Introduction: This study was aimed at comparing outcomes of minimally invasive (MIS) versus OPEN surgery for lumbar spinal stenosis (LSS) in patients with diabetes.
Methodology: This retrospective cohort study included patients with diabetes who underwent spinal decompression alone or with fusion for LSS within the Canadian Spine Outcomes and Research Network (CSORN) database. Outcomes of MIS and OPEN approaches were compared for two cohorts: (i) patients with diabetes who underwent decompression alone (N = 116; MIS, n = 58, OPEN, n = 58) and (ii) patients with diabetes who underwent decompression with fusion (N = 108; MIS, n = 54, OPEN, n = 54). Mixed measures analyses of covariance compared modified Oswestry Disability Index (mODI) and back and leg pain at one-year post operation. The number of patients meeting minimum clinically important difference (MCID) or minimum pain/disability at one year were compared.

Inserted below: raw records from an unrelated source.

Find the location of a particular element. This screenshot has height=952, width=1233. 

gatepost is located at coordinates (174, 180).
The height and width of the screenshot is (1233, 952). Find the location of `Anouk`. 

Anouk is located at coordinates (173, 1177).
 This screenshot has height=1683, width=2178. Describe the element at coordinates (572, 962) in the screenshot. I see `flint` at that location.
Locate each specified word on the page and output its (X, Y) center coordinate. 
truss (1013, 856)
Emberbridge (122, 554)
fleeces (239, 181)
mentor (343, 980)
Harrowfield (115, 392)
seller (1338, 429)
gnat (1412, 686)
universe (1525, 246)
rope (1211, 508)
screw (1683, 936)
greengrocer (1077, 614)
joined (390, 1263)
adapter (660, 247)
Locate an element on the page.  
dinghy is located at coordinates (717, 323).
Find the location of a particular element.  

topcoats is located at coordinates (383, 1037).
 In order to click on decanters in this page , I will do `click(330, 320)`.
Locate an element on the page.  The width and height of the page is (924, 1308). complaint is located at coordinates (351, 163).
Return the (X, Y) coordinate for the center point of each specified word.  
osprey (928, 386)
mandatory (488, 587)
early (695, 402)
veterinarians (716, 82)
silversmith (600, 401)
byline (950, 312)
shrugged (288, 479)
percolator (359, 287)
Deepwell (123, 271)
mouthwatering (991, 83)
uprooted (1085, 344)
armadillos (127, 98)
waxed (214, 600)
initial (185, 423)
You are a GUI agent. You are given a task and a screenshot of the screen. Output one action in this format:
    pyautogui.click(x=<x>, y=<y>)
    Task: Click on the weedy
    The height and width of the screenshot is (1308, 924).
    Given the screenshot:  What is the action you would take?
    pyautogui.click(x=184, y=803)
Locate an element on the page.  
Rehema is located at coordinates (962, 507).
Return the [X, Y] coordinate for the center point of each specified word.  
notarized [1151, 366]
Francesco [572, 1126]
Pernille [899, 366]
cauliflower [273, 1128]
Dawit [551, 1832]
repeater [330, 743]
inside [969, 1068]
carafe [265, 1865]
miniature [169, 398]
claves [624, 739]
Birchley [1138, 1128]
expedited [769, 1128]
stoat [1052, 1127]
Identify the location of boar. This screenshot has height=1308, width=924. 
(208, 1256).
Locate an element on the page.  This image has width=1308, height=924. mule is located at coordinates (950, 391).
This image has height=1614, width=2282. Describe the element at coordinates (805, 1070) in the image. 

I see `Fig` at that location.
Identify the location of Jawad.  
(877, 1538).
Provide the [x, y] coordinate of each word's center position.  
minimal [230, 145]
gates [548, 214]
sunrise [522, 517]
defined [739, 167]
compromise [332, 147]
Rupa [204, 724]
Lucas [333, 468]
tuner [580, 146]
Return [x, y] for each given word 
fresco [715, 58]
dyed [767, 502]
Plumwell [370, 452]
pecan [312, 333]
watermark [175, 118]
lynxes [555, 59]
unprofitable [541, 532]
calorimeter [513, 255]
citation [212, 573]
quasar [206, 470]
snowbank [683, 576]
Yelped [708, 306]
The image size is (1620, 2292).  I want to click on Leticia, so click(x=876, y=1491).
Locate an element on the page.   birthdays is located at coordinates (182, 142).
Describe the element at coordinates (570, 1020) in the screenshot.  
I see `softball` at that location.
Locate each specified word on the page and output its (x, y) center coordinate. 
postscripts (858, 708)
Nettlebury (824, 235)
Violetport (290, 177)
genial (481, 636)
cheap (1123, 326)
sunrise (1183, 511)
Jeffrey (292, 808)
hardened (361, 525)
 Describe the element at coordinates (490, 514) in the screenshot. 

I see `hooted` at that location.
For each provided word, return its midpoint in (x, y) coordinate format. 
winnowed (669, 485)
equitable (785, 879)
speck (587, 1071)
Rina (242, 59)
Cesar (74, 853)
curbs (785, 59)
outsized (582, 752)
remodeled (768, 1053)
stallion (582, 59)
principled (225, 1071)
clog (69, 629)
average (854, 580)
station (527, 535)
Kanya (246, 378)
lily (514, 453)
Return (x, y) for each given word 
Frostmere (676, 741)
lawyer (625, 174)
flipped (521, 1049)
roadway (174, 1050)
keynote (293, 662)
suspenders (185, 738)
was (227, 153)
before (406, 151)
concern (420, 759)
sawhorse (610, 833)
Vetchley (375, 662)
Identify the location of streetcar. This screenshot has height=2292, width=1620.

Result: MIS approaches had less blood loss (decompression alone difference 99.66 mL, p = 0.002; with fusion difference 244.23, p < 0.001) and shorter LOS (decompression alone difference 1.15 days, p = 0.008; with fusion difference 1.23 days, p = 0.026). MIS compared to OPEN decompression with fusion had less patients experience an adverse event (difference, 13 patients, p = 0.007). The MIS decompression with fusion group had lower one-year mODI (difference, 14.25, p < 0.001) and back pain (difference, 1.64, p = 0.002) compared to OPEN. More patients in the MIS decompression with fusion group exceeded MCID at one year for mODI (MIS 75.9% vs OPEN 53.7%, p = 0.028) and back pain (MIS 85.2% vs OPEN 70.4%, p = 0.017).
Conclusion: MIS approaches were associated with more favorable outcomes for patients with diabetes undergoing decompression with fusion for LSS.